Mazda has commenced sales of its CX-3 compact crossover in Japan, powered by a 1.5-liter diesel engine. But for the United States, the engine choice will be a gasoline one, according to Mazda chief engineer Michio Tomiyama. Mazda expects to sell around 150,000 CX-3s annually, 36,000 units of them from Japan.
The Japanese price for the CX-3 starts at JPY2.376 million ($19,970) and tops out at JPY3.024 million ($25,410). Mazda chief executive Masamichi Kogai said the CX-3 will be introduced in Australia by end of March this year, and then in Europe. The compact crossover will be launched in the US in mid-2015.

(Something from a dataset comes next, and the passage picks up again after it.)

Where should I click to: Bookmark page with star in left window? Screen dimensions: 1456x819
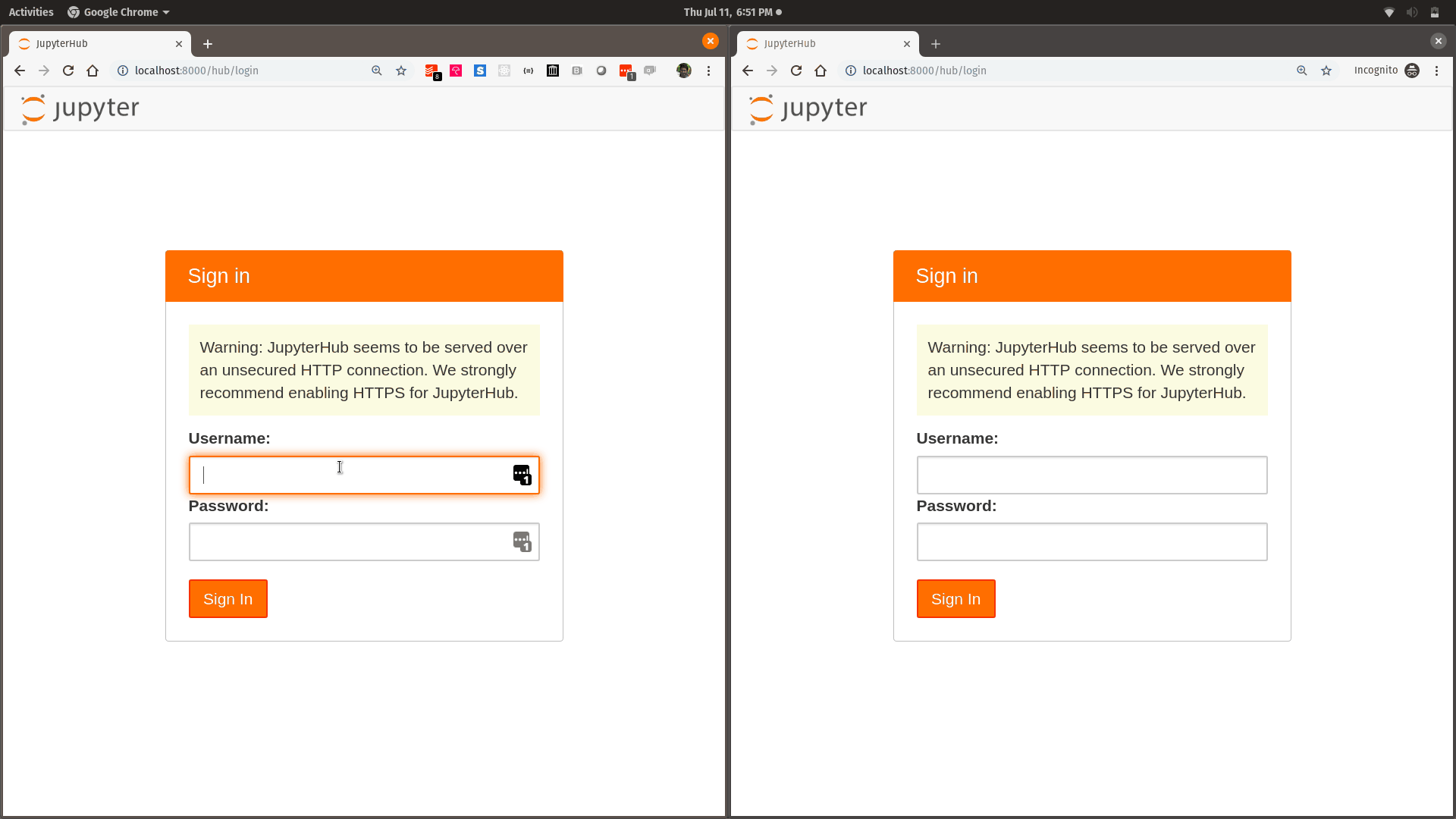(401, 71)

According to Kogai, Mazda only offers a diesel package in Japan since the brand’s other diesel offerings are hot commodities in the country. In fact, around 75 percent of CX-5 buyers in Japan picked diesel version, and Mazda sold over half of the 79,222 clean diesel passenger vehicles delivered in the country in 2014.
The US version of the CX-3 will be powered by a four-cylinder, 2.0-liter Skyactiv gasoline engine mated to a six-speed automatic transmission. Mazda has delayed the launch of its diesel offerings in the US, partly because of fuel prices and also because of the challenges in tuning the engine to comply with stiff emissions standards in the country without losing its sporty driving feel and torque.
Tomiyama remarked that Mazda was expected to make a breakthrough in balancing power and emissions “soon.” Mazda has already shifted production of its Mazda2 compact from its Hiroshima site to its Hofu plant to create output space for the CX-3, which segment was the fourth-largest in the US in 2014 with 2.02 million unit sales.
In fact, the compact SUV/crossover segment grew the fasted in 2014, surging 15 percent to outpacing the auto industry’s 5.9 percent growth. The US compact SUV/crossover segment is led by the Honda CR-V followed by Ford Escape. Other players in the segment are the Nissan Juke and Chevrolet Trax.